2007/08 Championship - Charlton 7/1 Favourites
With Monday's play-off final confirming that WBA will remain in the Championship, the odds for next season have been posted and perhaps unsurprisingly, Charlton have been installed as favourites to lift the title at odds ranging from 6/1 to 7/1.
Had WBA won of course, we would have witnessed the rare (perhaps unprecedented) spectacle of all three relegated teams bouncing straight back at the first attempt. Even so, Charlton can take great heart from the success of Birmingham and Sunderland, and it is worth noting that the Black Cats won the title with just 88 points, the same total we managed in 1997/98 (whilst only finishing fourth).
It may be a little premature to be assessing our prospects for next season given that there will be plenty of transfer activity in the months ahead. But then again, the fixtures are published in just two weeks time and that special day usually whets the appetite of any true football fan, temporarily masquerading as a cricket lover.
Whilst I've no wish to put unnecessary pressure on the team, our position as favourites is entirely justified in my view. Odds of 6/1 do not scream 'outstanding value', but then again they imply that if next season was played out 700 times, then we should expect to win the title just 100 times. If accurate, I would be disappointed but it is important to consider hundreds of possible paths of the season, because randomness and fortune play such key roles during individual matches, and across the course of the season. Declaring that anything other than lifting the title will be a disappointment, would thus be unhelpful (but I'll say it anyway).
I consider us to be rightful favourites for the following reasons:
- Season Tickets: We may not have the best average attendances next season, but we are likely to have the most season-ticket holders, the upfront cashflow being vitally important for planning.
- Parachute Payments: The parachute payments are meant to act merely as a cushion following relegation, as clubs adapt to the new financial realities. However used appropriately, they also offer clubs the option to gear up, and take some calculated risks during the first season back; I expect Charlton to utilise this option to a sensible degree.
- Darren Bent: Assuming he is sold, the cash inflow his transfer will provide will give Pardew a valuable windfall, whilst our fellow relegated sides do not possess a saleable asset whose valuation comes close to Bent's. Indeed, he is comfortably the most valuable player in the Championship, exemplified by Southampton receiving just £5m upfront for Gareth Bale. Of course in the unlikely event he stays, an injury-free Bent would be expected to score 30+ goals.
- Alan Pardew: Pards has plenty of experience of Championship football, and guided Reading (once) and West Ham (twice) to the play-off final.

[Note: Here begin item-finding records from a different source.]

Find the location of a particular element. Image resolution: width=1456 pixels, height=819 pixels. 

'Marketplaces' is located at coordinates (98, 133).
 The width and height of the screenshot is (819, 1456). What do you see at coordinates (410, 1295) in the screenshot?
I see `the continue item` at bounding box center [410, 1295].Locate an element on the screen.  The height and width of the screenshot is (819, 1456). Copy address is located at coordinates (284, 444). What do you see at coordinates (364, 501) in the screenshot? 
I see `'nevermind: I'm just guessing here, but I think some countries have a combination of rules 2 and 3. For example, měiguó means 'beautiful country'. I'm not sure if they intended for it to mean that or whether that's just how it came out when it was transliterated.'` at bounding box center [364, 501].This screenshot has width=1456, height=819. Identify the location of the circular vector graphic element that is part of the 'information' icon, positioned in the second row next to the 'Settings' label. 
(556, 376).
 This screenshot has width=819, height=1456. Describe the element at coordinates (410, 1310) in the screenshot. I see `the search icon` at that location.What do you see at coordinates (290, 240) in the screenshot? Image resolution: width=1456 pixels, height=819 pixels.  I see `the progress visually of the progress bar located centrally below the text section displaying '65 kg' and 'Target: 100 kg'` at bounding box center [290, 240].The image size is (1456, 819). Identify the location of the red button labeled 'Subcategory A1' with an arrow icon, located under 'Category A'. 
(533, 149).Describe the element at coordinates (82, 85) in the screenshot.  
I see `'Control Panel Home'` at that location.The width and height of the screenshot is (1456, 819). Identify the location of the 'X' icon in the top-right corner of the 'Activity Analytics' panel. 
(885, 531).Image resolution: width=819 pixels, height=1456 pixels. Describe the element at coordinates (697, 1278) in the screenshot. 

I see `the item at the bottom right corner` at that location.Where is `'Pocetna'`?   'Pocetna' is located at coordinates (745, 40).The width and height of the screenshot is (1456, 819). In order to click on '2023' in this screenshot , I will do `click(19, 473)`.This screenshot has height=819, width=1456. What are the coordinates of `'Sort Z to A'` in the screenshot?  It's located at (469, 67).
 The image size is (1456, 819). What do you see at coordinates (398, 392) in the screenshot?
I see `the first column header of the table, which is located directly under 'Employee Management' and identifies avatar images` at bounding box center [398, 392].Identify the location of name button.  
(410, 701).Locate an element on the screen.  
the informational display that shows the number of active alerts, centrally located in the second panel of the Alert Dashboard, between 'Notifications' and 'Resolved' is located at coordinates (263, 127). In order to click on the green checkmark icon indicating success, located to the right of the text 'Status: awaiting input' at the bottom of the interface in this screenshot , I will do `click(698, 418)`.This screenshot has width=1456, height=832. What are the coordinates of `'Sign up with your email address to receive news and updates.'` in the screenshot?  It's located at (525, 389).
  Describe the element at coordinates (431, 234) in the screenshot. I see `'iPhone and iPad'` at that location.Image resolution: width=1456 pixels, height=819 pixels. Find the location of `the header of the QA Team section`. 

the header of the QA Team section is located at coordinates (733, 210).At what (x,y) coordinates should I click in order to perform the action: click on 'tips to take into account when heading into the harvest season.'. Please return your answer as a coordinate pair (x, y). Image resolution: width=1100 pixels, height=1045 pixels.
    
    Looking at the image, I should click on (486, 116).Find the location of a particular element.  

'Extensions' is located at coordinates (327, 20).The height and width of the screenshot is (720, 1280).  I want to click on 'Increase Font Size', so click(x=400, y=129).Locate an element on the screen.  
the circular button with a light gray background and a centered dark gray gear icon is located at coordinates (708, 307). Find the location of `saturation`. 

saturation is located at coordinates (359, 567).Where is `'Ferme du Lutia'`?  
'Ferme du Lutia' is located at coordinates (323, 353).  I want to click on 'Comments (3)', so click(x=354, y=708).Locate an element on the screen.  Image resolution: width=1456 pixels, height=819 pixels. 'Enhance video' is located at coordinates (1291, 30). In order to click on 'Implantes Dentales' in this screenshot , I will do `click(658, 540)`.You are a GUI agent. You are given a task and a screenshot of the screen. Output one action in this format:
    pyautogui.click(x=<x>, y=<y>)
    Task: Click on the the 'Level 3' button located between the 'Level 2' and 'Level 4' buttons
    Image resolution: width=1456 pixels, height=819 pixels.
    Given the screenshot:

- Squad: There will be plenty of ins and outs, but even assuming its core includes most of Bougherra, Fortune, Thatcher, Holland, Reid, Hughes, Ambrose, Faye, Varney, and Iwelumo, that represents a reasonable foundation for Pards to build from, at least in comparison to those we will face (see below).
Looking down the remainder of the list, I might suggest a couple of surprise outsiders (eg. Norwich) who could mount a serious campaign, but otherwise it really is a poor division. If I had to group the teams into six categories, I would do so as follows:
TITLE CONTENDERS: Charlton, WBA, Sheffield United, Southampton.
PLAY-OFF HOPEFULS: Wolves, Crystal Palace, Preston, Norwich.
PLAY-OFF OUTSIDERS: Watford, Sheff Weds, Coventry, Ipswich.
SOLIDLY MID-TABLE: Stoke, Cardiff, Bristol City, Leicester.
FLIRTING WITH RELEGATION: Plymouth, QPR, Hull, Colchester.
RELEGATION FODDER: Barnsley, Scunthorpe, Blackpool, Burnley.
Not exactly a terrifying list. Roll on August 11th.